I leaned against the door for a moment and watched Dulcie go to work on the painting. She was soon absorbed in adding daubs of dark blues and blacks.

Completely forgotten, I slipped outside and walked down to the lake. The water was so clear, I could see my toes and the pebbles on the bottom as if I were looking through glass. Schools of silver minnows darted in and out of clumps of grass, turning this way and that in perfect unison, tickling my legs as they swam past.

I waded through knee-deep water, watching the minnows. Every now and then I glimpsed bigger fish—trout, maybe—but they disappeared before I got a good look at them. Seagulls dipped and circled overhead, and the pine forest behind me rang with the cries of crows. The trees made the air smell like Christmas.

I was enjoying myself until I saw Sissy at the end of our stretch of sandy beach. Unaware I was near, she bent over a pile of sand, patiently shaping it into a castle with turrets. I watched her for a few moments, glad Emma was safely at home.

When Sissy began to dig a moat, I splashed out of the water. “Well, well, where have you been?”

She looked up, startled. “What’s it to you?”

“Nothing,” I said. “It’s not like I missed you or anything.”

Sissy frowned, her eyes narrowed against the sun. “Where’s Emma?”

“Taking a nap.” I sat down, scooped up a handful of sand, and watched it trickle slowly through my fingers.

“It’s boring to sleep.” Sissy went on digging her moat as if it was a lot more interesting than I was. She was wearing the same faded bathing suit. One strap slipped off her shoulder, and she pulled it back in place.

“Emma was pretty tired.” I scooped up another handful of sand. “We walked all the way to Webster’s Cove and back this morning.”

“Why did you go there?”

“Emma was looking for your house. She thought—”

Sissy shook her head. “I don’t live in Webster’s Cove.”

“Where do you live, then?”

Sissy pointed in the opposite direction. “That way.”

“The other day you pointed toward the Cove.”

She smiled an odd little smile, more of a smirk, actually, and began to make a road to the castle with beach stones. She placed each one carefully. “Maybe I don’t like unexpected company.”

Maybe I don’t, either, I thought. Especially when it’s you. Out loud, I asked, “What’s your last name?”

Sissy smoothed her castle’s walls, stroking the sand with both hands as if it were a cat. I could see the little knobs of her spine under her skin and the sharp jut of her shoulder blades. She was definitely ignoring me—which annoyed me.

“Do you have any brothers or sisters?”

No answer.

“What’s your father do?”

Still no answer.

“My dad’s a math professor at the university. He—”

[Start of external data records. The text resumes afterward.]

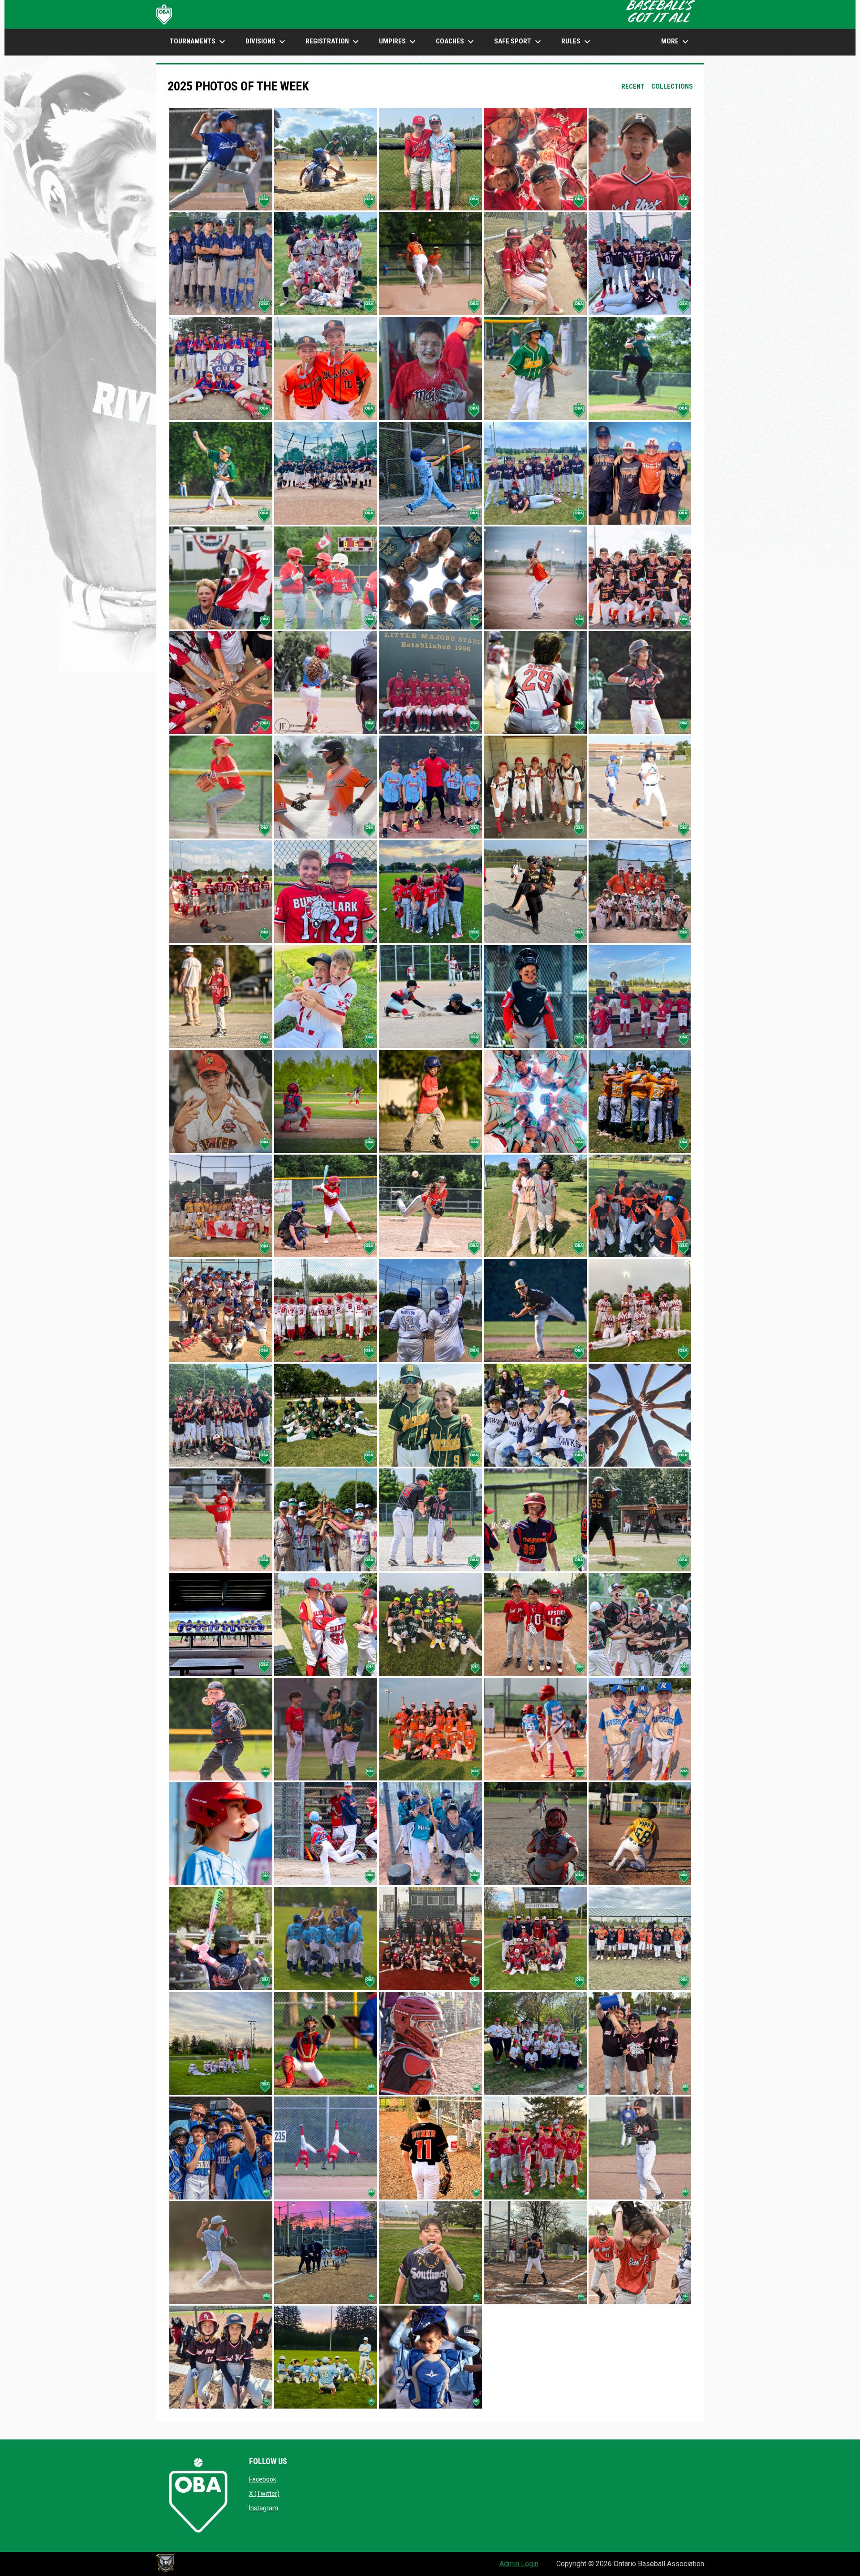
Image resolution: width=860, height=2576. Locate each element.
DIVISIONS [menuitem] (266, 41)
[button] (220, 159)
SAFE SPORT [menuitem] (518, 41)
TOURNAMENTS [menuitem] (199, 41)
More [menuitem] (676, 41)
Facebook (262, 2479)
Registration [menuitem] (333, 41)
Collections (672, 86)
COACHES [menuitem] (456, 41)
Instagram (263, 2508)
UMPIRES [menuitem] (398, 41)
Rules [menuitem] (577, 41)
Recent (633, 86)
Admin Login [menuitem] (518, 2563)
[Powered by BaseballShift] (165, 2563)
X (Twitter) (264, 2493)
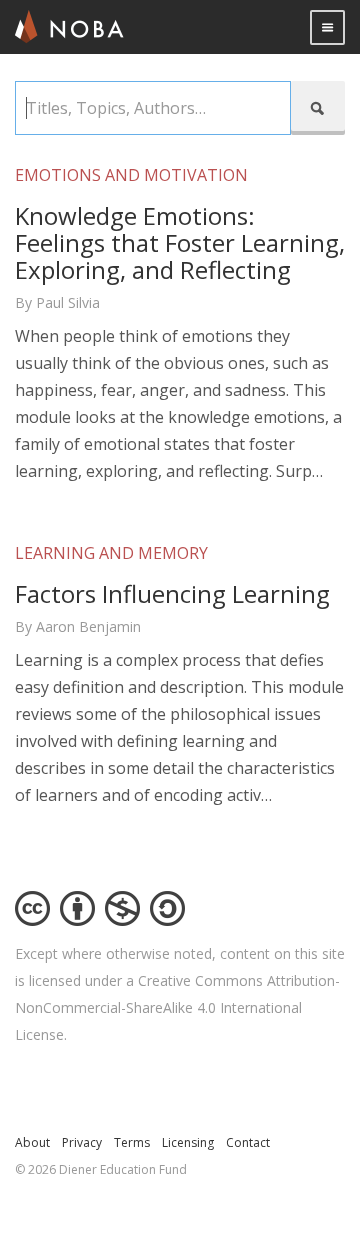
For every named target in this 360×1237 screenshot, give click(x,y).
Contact (248, 1142)
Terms (132, 1142)
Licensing (188, 1142)
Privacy (82, 1142)
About (32, 1142)
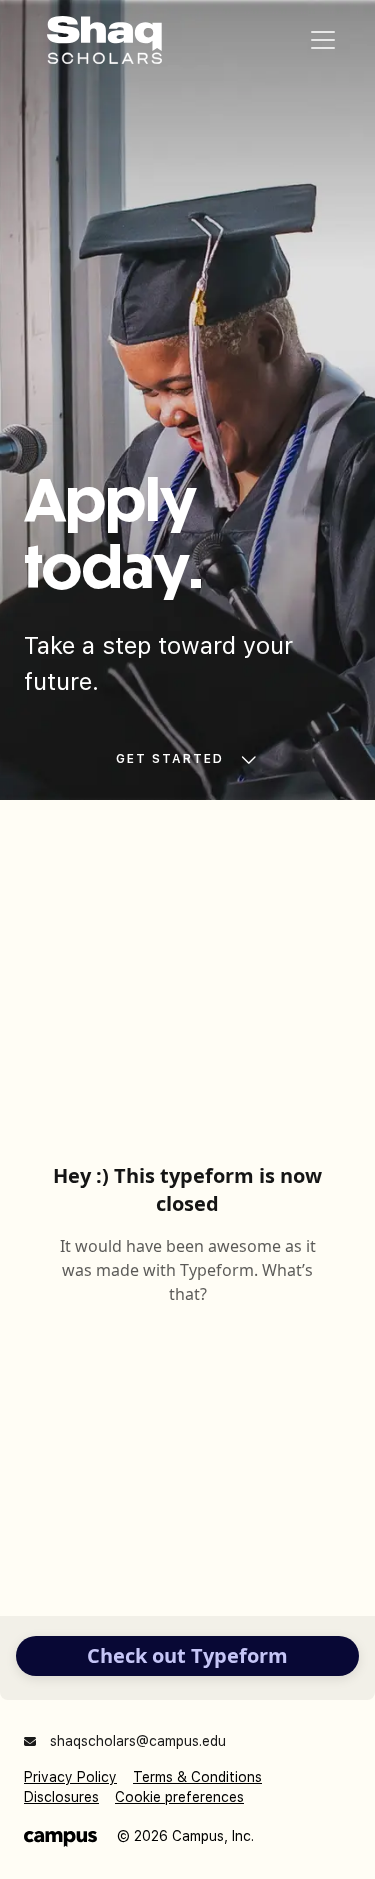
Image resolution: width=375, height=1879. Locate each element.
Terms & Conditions (197, 1777)
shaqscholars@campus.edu (136, 1741)
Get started (170, 759)
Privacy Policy (70, 1777)
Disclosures (61, 1797)
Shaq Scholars (105, 40)
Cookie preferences (179, 1797)
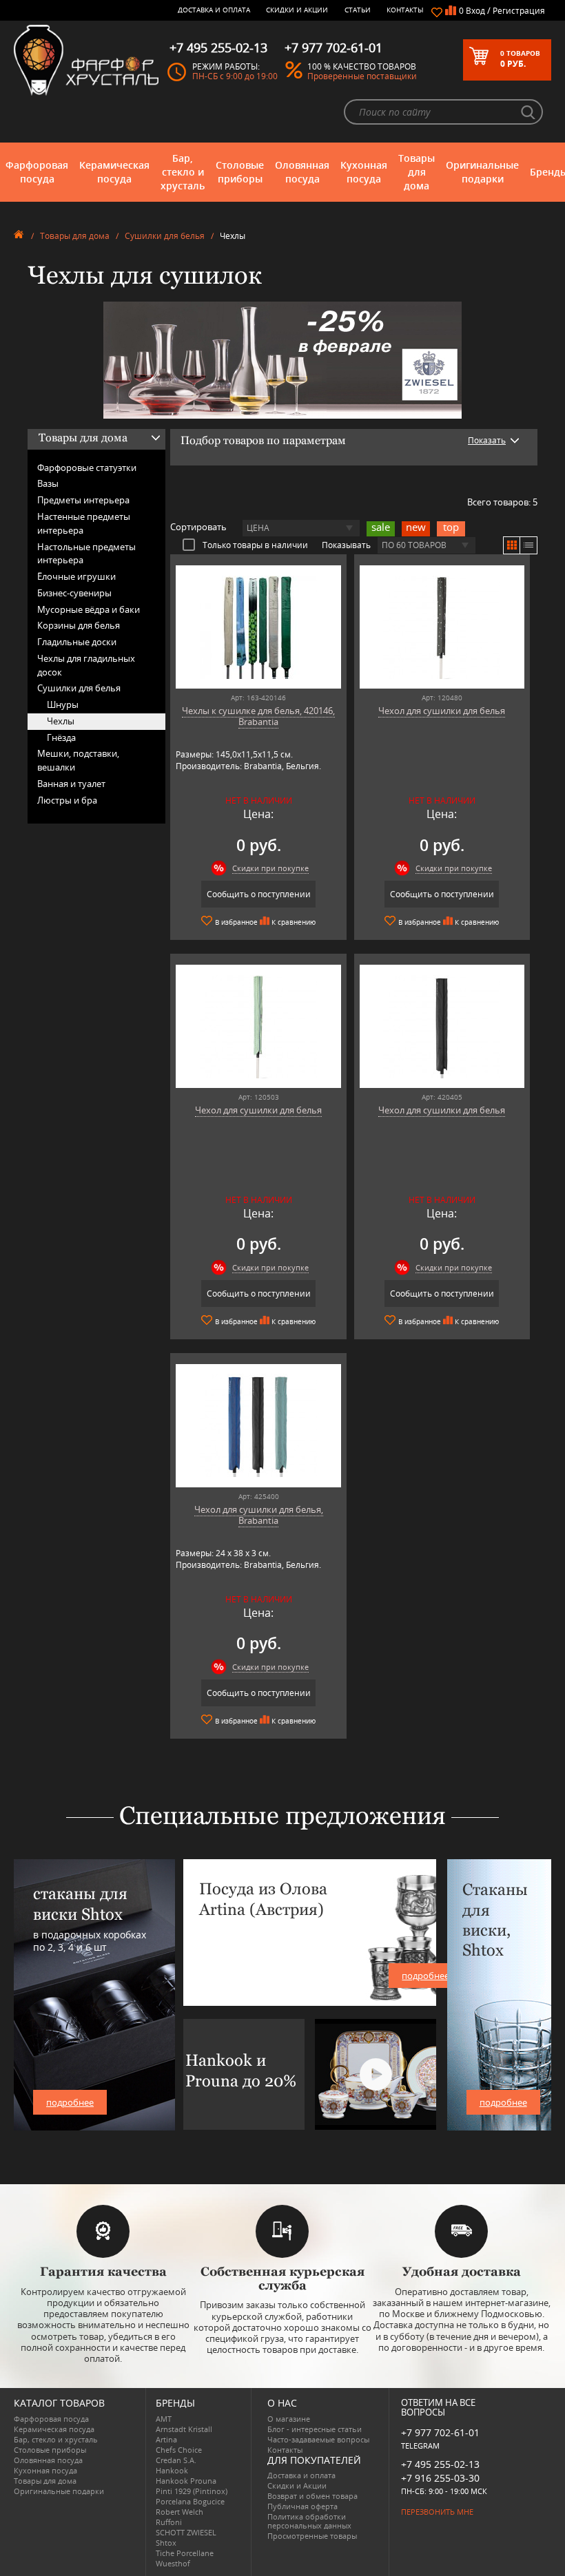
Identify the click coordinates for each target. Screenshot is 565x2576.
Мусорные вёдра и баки (88, 609)
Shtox (166, 2542)
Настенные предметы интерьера (83, 523)
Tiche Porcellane (185, 2553)
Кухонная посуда (363, 171)
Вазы (48, 483)
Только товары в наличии (255, 544)
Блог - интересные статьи (314, 2429)
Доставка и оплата (214, 9)
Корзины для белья (78, 625)
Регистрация (519, 11)
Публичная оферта (302, 2506)
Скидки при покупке (270, 868)
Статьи (358, 9)
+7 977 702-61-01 (440, 2432)
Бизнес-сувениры (74, 593)
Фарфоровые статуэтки (86, 467)
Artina (166, 2439)
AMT (164, 2418)
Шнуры (63, 704)
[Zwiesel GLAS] (282, 358)
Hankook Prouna (186, 2480)
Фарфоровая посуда (37, 171)
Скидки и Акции (297, 9)
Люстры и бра (67, 800)
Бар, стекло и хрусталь (183, 171)
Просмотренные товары (312, 2536)
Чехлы (60, 721)
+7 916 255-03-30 (440, 2477)
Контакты (405, 9)
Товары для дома (416, 171)
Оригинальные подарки (482, 171)
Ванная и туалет (71, 783)
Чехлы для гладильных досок (86, 665)
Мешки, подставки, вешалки (78, 760)
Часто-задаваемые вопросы (318, 2439)
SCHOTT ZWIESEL (186, 2532)
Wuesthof (173, 2563)
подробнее (70, 2102)
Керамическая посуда (114, 171)
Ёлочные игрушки (76, 576)
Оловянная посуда (302, 171)
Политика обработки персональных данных (309, 2521)
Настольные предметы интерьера (86, 554)
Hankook (172, 2470)
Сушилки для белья (165, 236)
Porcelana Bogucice (190, 2501)
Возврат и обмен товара (312, 2496)
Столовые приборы (240, 171)
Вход (475, 11)
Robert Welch (179, 2511)
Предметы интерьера (83, 500)
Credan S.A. (176, 2460)
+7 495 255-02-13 (440, 2464)
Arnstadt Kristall (184, 2429)
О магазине (288, 2418)
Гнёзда (61, 737)
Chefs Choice (179, 2449)
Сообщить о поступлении (259, 894)
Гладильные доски (76, 642)
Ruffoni (169, 2522)
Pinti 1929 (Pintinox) (191, 2491)
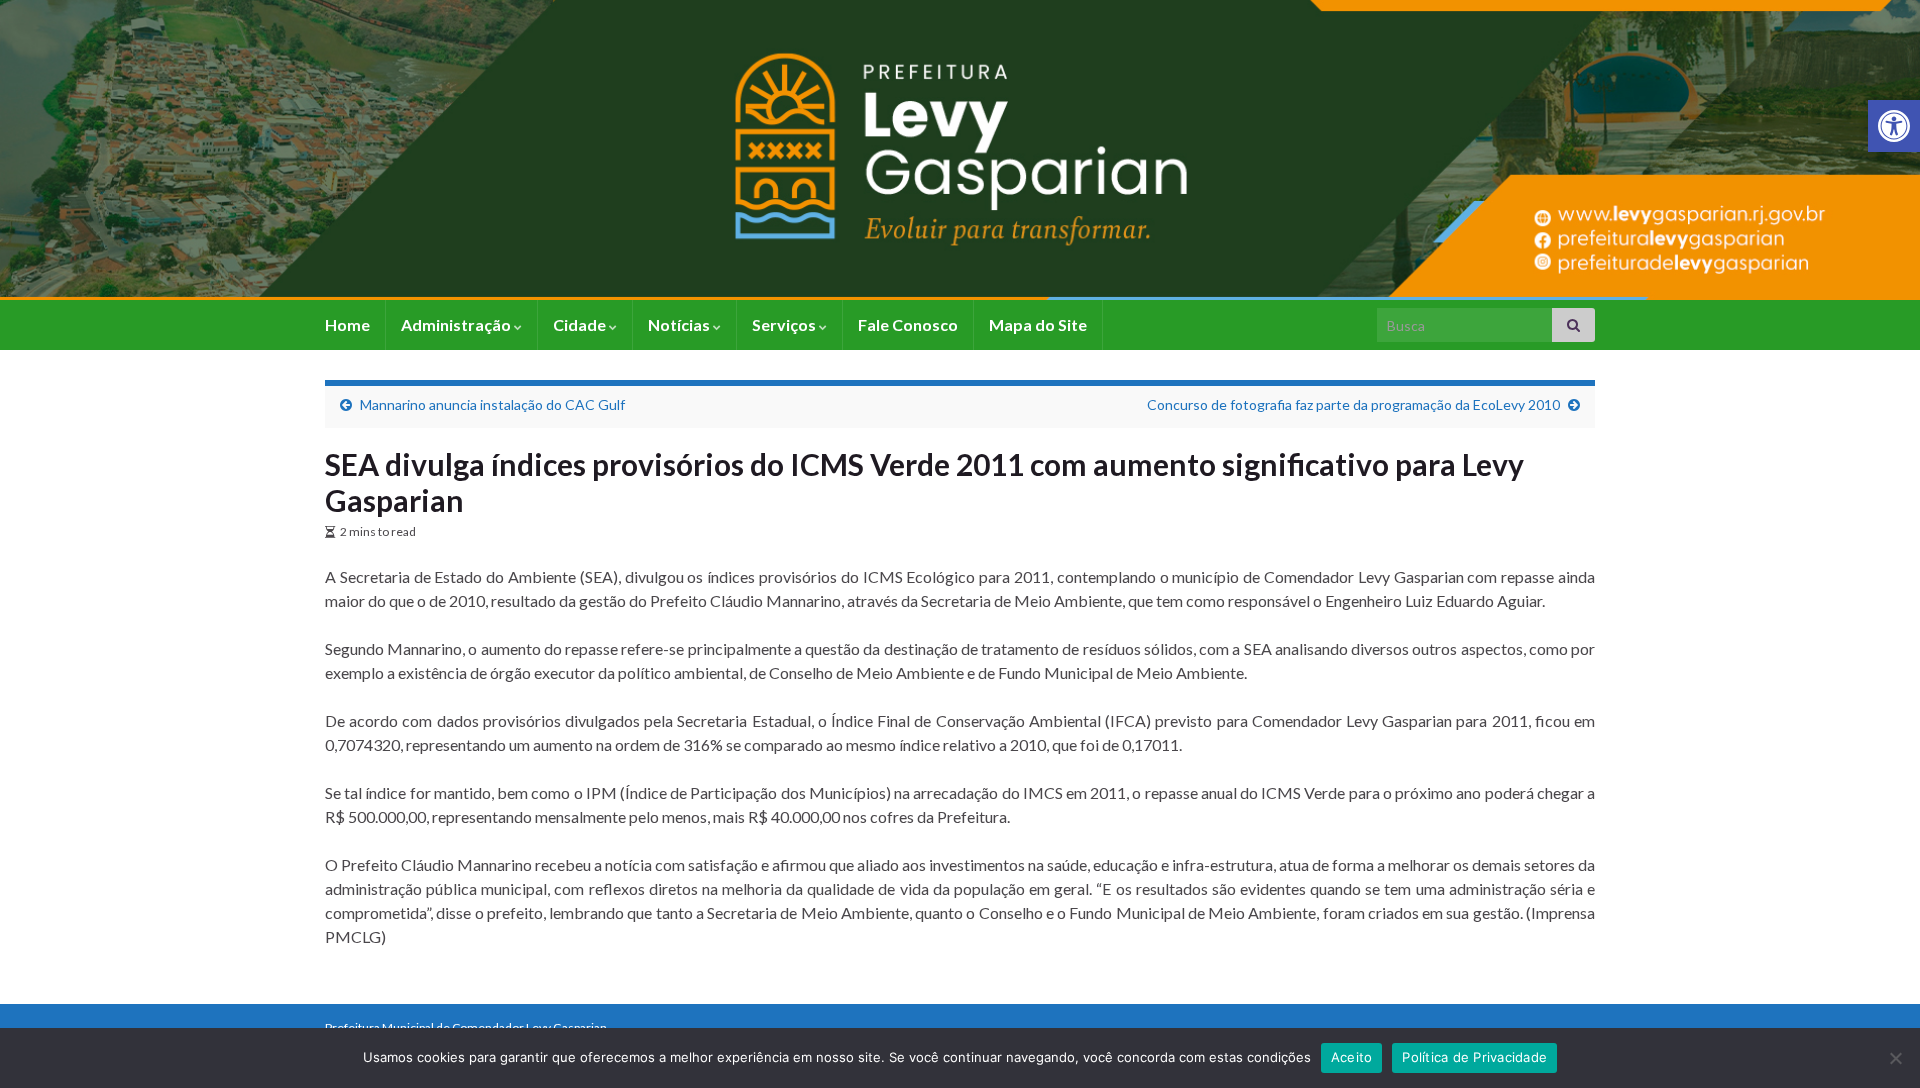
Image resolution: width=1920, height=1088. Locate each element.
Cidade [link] (581, 324)
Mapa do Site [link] (1038, 324)
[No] (1895, 1058)
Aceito (1352, 1057)
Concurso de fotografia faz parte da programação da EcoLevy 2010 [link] (1353, 404)
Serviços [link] (785, 324)
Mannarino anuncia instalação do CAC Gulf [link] (492, 404)
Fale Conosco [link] (908, 324)
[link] (1894, 126)
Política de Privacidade (1474, 1057)
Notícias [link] (680, 324)
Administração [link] (457, 324)
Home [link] (347, 324)
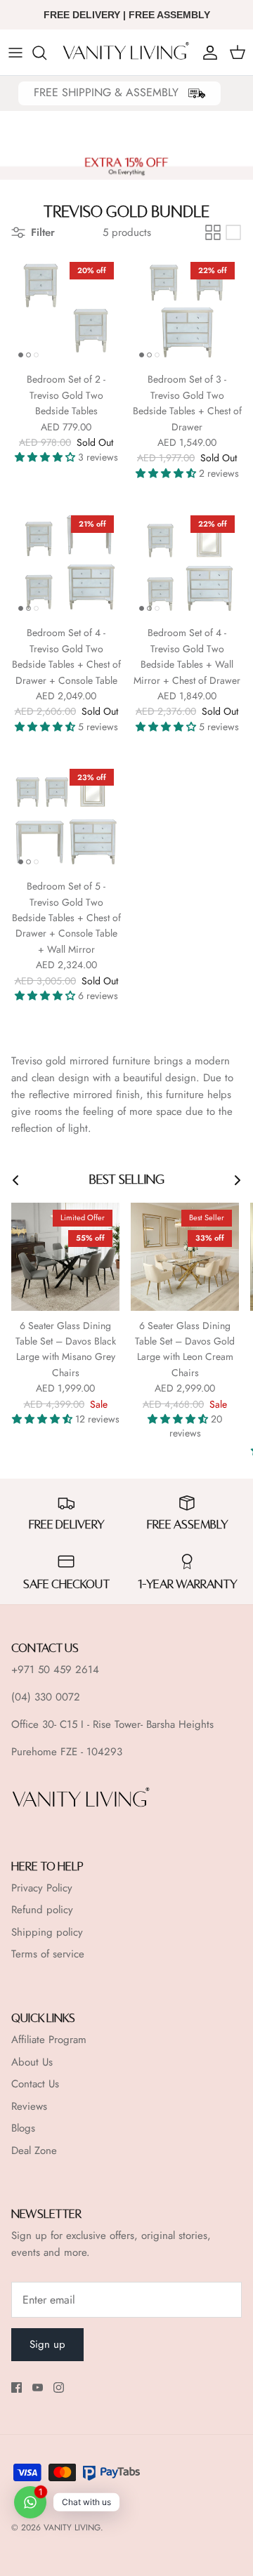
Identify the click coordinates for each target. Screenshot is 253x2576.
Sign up (47, 2344)
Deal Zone (34, 2150)
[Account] (206, 52)
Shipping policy (47, 1932)
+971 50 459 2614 (55, 1669)
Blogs (23, 2128)
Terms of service (47, 1954)
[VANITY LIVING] (126, 52)
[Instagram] (58, 2387)
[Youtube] (37, 2387)
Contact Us (35, 2084)
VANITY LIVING (72, 2527)
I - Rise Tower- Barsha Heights (147, 1724)
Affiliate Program (48, 2039)
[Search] (46, 52)
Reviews (29, 2106)
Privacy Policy (41, 1888)
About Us (32, 2062)
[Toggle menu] (15, 52)
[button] (46, 457)
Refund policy (42, 1909)
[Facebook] (16, 2387)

Sissy shrugged as if she didn’t care what my father did.

I made a path with bits of broken shells and pebbles. “I’m just trying to be friendly.”

“No, you’re not. You’re being nosy.” Her face hidden by her hair, Sissy decorated her castle with bits of driftwood.

What could I say? She was right. I wasn’t being friendly—I wanted to know more about her.

After a while, Sissy brushed her hair to the side and looked at me. “Emma says Dulcie’s an artist. Is she good?”